Extended Data Fig. 7: Abundance and prevalence of bacterial species biomarkers and the performance of diagnostic models in cohorts from different ethnicities and regions.
From: Noninvasive, microbiome-based diagnosis of inflammatory bowel disease

a-b, Signature of bacterial species biomarkers for UC and CD diagnosis in patients and healthy individuals of discovery cohort, validation cohort, and three downloaded public datasets. The abundance of species was normalized to log2 fold change (log2FC) relative to the mean of control samples. P values were calculated using the two-sided Wilcoxon rank-sum test. P values were then converted to -log10(P-value) after using Benjamini–Hochberg correction to control for multiple testing.
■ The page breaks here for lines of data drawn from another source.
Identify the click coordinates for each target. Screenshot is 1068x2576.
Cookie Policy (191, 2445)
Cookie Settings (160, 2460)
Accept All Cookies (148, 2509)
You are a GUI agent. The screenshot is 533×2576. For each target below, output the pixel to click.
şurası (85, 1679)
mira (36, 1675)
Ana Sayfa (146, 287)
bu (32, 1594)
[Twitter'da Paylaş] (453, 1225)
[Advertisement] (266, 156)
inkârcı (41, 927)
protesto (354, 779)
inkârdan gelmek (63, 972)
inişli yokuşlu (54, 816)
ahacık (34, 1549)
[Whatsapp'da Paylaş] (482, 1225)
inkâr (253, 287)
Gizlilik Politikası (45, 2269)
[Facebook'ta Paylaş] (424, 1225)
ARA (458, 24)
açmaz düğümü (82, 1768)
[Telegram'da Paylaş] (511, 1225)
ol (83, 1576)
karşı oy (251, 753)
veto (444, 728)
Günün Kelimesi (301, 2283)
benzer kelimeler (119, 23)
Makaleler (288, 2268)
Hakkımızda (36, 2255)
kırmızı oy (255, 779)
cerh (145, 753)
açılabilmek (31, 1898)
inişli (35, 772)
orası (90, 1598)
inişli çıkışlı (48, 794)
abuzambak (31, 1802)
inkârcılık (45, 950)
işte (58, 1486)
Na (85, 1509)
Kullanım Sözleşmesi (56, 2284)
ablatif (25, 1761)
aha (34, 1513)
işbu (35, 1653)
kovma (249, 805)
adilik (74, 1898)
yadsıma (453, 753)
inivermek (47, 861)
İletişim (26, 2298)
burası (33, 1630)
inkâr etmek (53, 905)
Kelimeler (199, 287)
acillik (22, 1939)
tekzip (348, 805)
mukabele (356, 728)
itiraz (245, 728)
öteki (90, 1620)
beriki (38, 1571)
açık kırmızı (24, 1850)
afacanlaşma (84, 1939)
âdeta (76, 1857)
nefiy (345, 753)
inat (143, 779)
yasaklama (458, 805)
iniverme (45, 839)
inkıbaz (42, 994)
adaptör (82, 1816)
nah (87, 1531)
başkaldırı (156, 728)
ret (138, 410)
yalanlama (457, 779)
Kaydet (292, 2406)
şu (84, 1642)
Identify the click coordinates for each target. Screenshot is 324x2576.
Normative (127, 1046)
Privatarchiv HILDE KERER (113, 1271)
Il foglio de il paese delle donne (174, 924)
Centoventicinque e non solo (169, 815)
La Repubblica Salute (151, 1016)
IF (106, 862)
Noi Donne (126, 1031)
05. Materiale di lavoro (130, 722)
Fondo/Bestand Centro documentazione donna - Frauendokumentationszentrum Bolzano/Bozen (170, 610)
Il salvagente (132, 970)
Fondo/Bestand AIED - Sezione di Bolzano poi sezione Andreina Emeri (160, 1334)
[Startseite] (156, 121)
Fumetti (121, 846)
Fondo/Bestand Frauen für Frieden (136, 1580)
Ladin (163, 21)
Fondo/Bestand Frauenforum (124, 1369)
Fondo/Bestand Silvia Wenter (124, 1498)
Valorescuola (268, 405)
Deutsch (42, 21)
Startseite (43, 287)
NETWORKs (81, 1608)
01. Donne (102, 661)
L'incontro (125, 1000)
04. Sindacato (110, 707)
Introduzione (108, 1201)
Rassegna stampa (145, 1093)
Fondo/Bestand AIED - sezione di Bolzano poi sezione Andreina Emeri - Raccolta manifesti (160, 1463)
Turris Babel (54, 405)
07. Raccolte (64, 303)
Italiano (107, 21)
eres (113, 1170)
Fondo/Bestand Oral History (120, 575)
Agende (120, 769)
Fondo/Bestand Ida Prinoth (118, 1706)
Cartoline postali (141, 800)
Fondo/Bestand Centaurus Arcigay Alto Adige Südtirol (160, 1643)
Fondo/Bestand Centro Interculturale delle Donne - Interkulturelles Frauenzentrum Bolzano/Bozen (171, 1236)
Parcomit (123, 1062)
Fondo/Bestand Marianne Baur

Prevalence indicates the proportion of bacterial presence in UC, CD, and healthy group of each cohort. c, The probability of disease calculated by the random forest model between UC/CD patients and controls in Hong Kong discovery cohort (205 UC,174 CD, 118 controls), validation cohort from Hong Kong (139 UC, 139 controls; 92 CD, 108 controls) and Australia (98 CD, 81 controls), and public datasets from the United States (53 UC, 68 CD, 34 controls), Netherlands (23 UC, 20 CD, 22 controls) and mainland China (25 UC, 15 controls; 48 CD, 54 controls). Data were shown in boxplots as the median (centre line), 25th and 75th percentiles (box limits), and 5th and 95th percentiles (whiskers). P values were calculated using the two-sided Wilcoxon rank-sum test. d, Correlation among the ten UC bacterial species biomarkers. UC-depleted bacteria were labelled with green color while the UC-enriched ones were labeled with yellow color. e, Correlation among the nine CD bacterial species biomarkers. CD-depleted bacteria were labelled with green color while the CD-enriched ones were labeled with orange color. Grids in red indicated positive correlation, while grids in blue indicated negative correlation. The correlation coefficient and two-sided P value were given by Spearman correlation. *p < 0.05, **p < 0.01, ***p < 0.001. CD: Crohn’s disease; UC: Ulcerative colitis.